GoFuckYourself.com - Adult Webmaster Forum - View Single Post - Best way to do this? python/ruby/perl/sed/awk/php/etc?

kazymjir · 08-02-2012, 12:09 PM

Quote:

Originally Posted by Zoxxa

I would first extract all the "a href" tags with regex, xpath, or this: http://simplehtmldom.sourceforge.net/

Then detect which urls contain search engine keywords or domains.

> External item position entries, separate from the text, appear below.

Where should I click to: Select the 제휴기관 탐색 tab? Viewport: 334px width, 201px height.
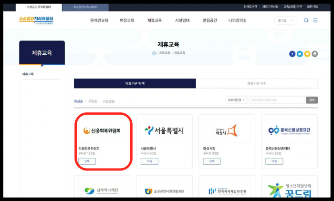pos(135,83)
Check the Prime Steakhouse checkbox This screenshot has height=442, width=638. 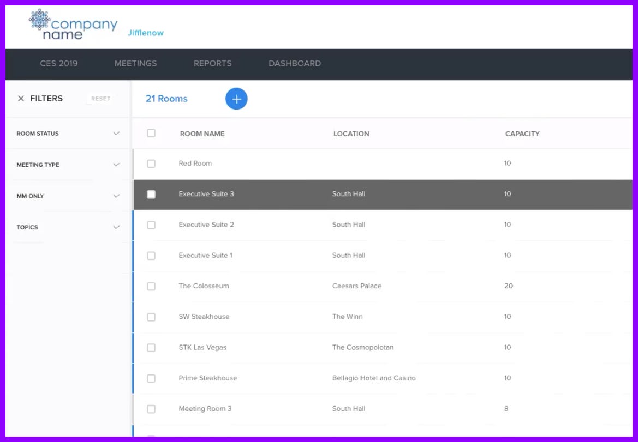tap(151, 378)
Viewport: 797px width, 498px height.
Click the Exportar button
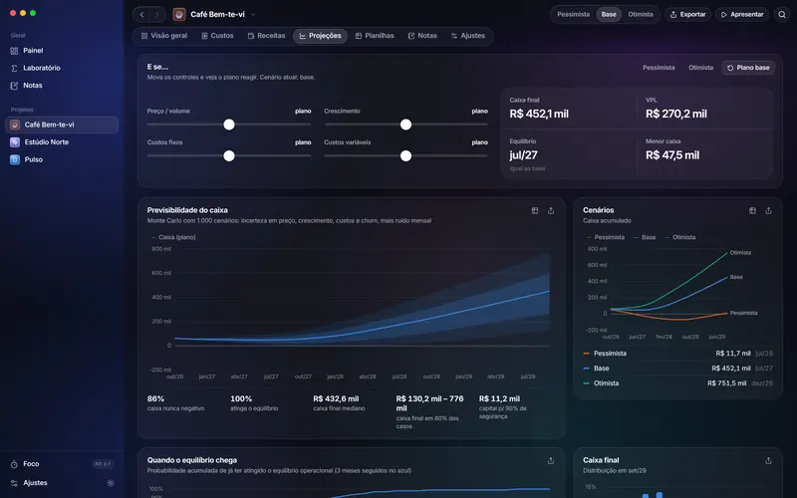687,14
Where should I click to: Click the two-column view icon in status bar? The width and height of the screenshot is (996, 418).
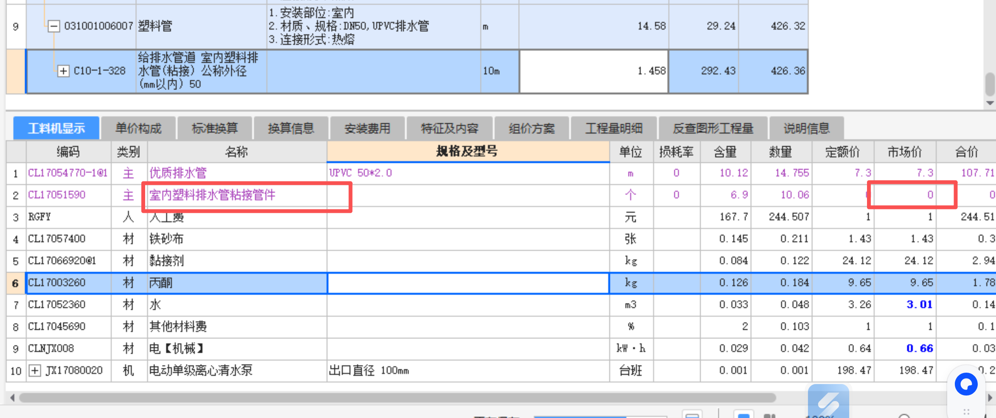tap(770, 415)
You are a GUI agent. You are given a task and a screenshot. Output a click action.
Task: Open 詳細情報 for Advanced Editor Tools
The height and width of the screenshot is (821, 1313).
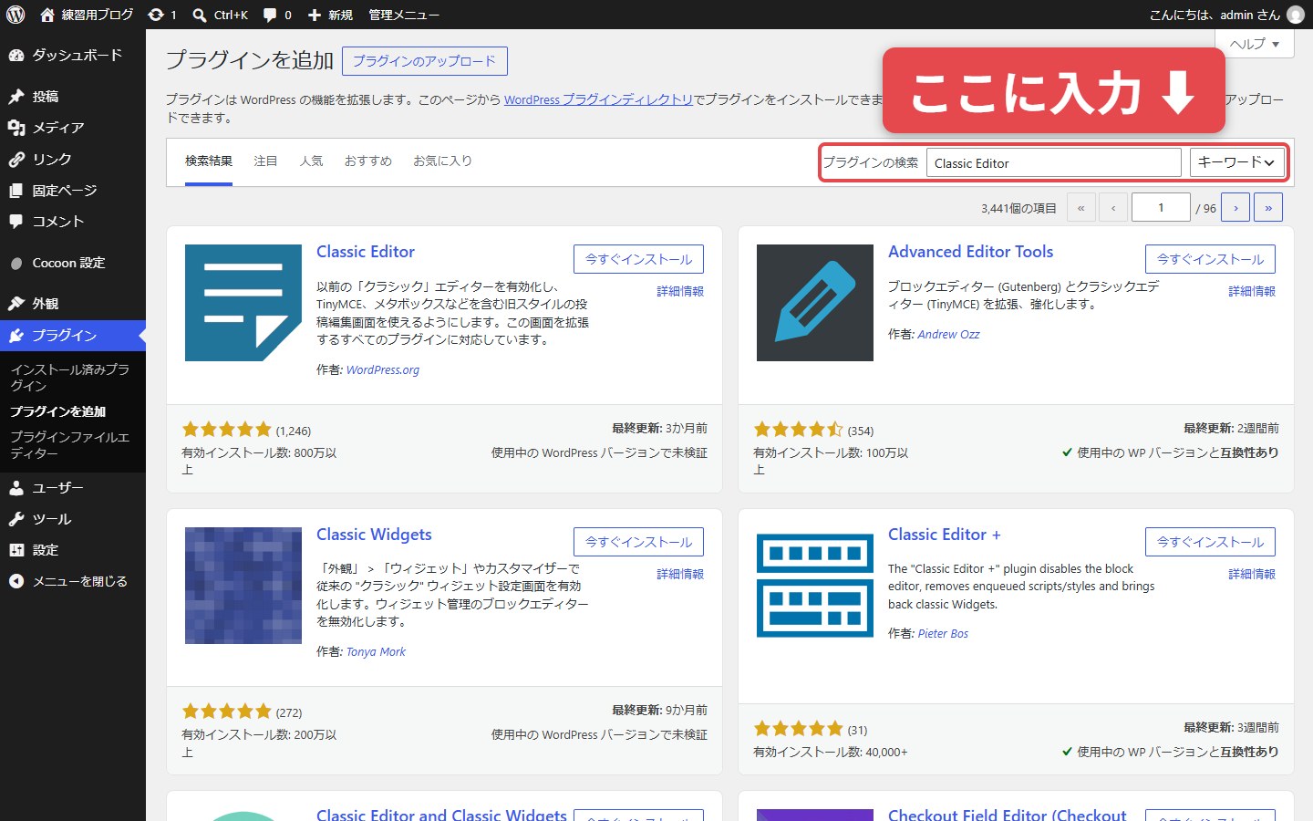(1252, 291)
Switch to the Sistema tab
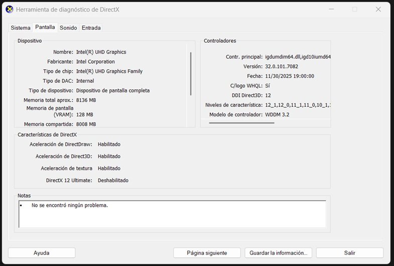The image size is (394, 266). click(21, 28)
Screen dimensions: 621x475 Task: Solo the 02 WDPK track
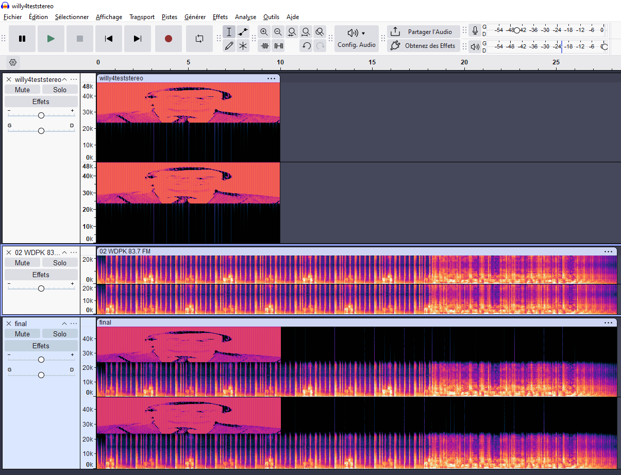point(60,263)
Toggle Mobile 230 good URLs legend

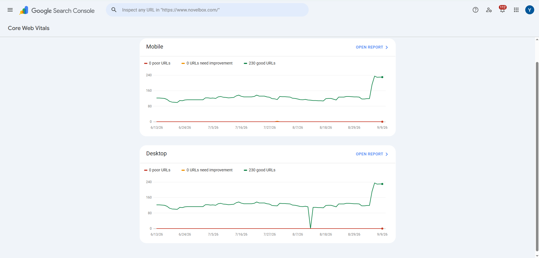(x=260, y=63)
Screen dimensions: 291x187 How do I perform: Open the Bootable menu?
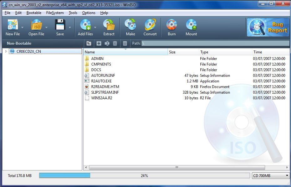[x=34, y=13]
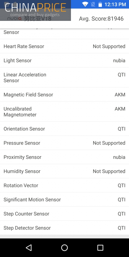Select the Light Sensor row
The width and height of the screenshot is (129, 257).
click(x=65, y=60)
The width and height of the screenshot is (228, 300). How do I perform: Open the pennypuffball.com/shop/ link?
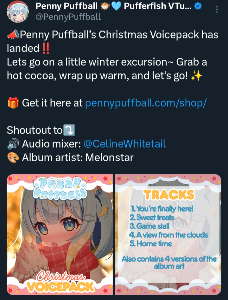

Something like this (Typed out fast, did not test):

Code:

$href_array = array('<a href="http://google.com">google</a>', '<a href="http://www.bing.com">bing</a>', 'etc..');

$search_engines = array('bing.com', 'google.com', 'etc...');

$i = 0;
foreach($href_array as $link) {
	
	foreach($search_engines as $site){
		if(strpos($link, $site) !== FALSE){
			
			// SE link found
			$final[$i] = $link;
			$i++;
		}
	}

}

echo '<pre>';
print_r($final);

Zoxxa, sorry, but this makes completely no sense.

If you know all search engine links ($search_engines array), why do you search them?
It's like "I *know* that lighbulb and toy car is inside this box, but I will check it anyway".

Also, what will be if you don't have a link in $search_engines that exists in test.txt ?

And, why you are firing up PHP, performing DOM/regexp processing, while it can be done with single sed command?